> _WHAT TO DO_
• A. From the passage on chloride channels, list the abbreviations of all the chloride channel blockers it names as having been developed.
• B. Extract word for word the part of the passage on chloride channels starting at "All cell types" and ending at "variety of applications.".

Calixarenes are complex compounds containing a [1.sub.n ] metacyclophane framework. Although some applications for some types of calixarene compounds have been developed, research into calixarene chemistry is still progressing. See Gutsche, Calixarenes, Royal Soc. Chem., 1989. The present inventors have synthesized new calixarene derivatives, and have developed an important application for some calixarene derivatives as chloride channel blockers.
All cell types have chloride channels. Chloride ion channels are transport proteins that allow for the rapid (i.e., 10.sup.6-10.sup.8 ions/second) entry and exit of chloride across the plasma membrane. Based on their distribution in various cell types and their biophysical as well as functional diversity, chloride channels may serve as molecular targets for effective pharmaceuticals in a variety of applications.
Chloride channels subserve a wide variety of specific cellular functions. It is known that abnormal chloride permeability in skeletal muscles plays a part in some forms of myotonia. Thus, chloride channels contribute to the normal function of skeletal and smooth muscle cells. Additionally, the contribution of chloride channels in fluid and electrolyte secretion is well documented in the physiology of epithelia. Further, patients suffering from cystic fibrosis exhibit effects caused by too few open chloride channels, while patients suffering from diarrhea demonstrate the acute effects of too many open chloride channels.
Thus, in general, chloride channel modulators may serve as effective pharmaceuticals for treating respiratory, cardiovascular and gastrointestinal disorders. Specific therapeutic applications for chloride channel modulators include the treatment of asthma, hypertension, cancer, diabetes, ischemia, muscle fatigue, edema, diarrhea, cystic fibrosis and myotonia.
Only a few substances have been found that affect chloride channels. Chloride channel blockers that have been developed include 5-nitro-2-(3-phenylpropylamino)benzoic acid (NPPB), 2-[(2-cyclopentyl-6,7-dichloro-2,3-dihydro-2-methyl-1-oxo-1H-inden-5-yl)ox y]acetic acid (IAA-94) and 4,4'-dinitrostilbene-2,2'-disulfonic acid (DNDS). See, Singh et al., "Colonic Cl Channel Blockade by Three Classes of Compounds", Am. J. Physiol. 261 (Cell Physiol. 30): C51-C63, 1991.
Although various carboxylic and sulfonic organic acids have been tested as chloride modulators, heretofore there has not been developed a highly potent and specific chloride channel modulator causing long-lived block periods at low concentrations.

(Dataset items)
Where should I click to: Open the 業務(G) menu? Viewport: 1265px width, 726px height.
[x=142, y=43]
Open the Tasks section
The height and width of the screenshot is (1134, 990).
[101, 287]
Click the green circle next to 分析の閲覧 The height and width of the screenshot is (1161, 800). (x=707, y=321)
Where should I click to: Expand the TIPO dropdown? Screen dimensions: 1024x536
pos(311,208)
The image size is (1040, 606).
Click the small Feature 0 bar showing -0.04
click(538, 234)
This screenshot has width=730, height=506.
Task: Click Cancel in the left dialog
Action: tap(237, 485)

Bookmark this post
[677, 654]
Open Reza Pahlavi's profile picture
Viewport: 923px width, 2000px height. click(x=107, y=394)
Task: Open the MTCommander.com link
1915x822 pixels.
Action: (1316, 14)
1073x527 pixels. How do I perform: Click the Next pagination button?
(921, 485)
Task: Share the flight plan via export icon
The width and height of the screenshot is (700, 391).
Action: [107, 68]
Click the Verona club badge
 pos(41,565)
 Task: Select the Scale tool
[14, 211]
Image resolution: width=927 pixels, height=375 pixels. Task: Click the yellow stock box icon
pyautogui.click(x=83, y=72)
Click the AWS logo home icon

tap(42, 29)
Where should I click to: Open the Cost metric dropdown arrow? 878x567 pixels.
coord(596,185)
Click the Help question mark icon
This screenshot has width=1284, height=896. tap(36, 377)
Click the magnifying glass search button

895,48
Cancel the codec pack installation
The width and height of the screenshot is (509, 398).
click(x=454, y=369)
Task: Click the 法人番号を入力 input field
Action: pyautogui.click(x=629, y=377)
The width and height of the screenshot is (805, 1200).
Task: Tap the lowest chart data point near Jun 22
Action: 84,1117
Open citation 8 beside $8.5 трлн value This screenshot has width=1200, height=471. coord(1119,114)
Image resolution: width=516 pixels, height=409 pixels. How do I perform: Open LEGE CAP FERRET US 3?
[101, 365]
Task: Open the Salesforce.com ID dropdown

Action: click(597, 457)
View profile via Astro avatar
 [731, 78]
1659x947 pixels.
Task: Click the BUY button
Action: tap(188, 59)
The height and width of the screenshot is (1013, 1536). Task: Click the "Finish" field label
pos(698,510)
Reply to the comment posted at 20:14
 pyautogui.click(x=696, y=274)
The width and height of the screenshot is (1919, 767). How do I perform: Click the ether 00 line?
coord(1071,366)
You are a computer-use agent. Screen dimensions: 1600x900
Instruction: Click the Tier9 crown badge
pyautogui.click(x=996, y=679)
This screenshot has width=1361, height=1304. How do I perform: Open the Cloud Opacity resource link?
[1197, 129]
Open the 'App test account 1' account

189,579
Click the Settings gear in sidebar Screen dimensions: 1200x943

> _TASK RESULTS_
• A. NPPB, IAA-94, DNDS

• B.
All cell types have chloride channels. Chloride ion channels are transport proteins that allow for the rapid (i.e., 10.sup.6-10.sup.8 ions/second) entry and exit of chloride across the plasma membrane. Based on their distribution in various cell types and their biophysical as well as functional diversity, chloride channels may serve as molecular targets for effective pharmaceuticals in a variety of applications.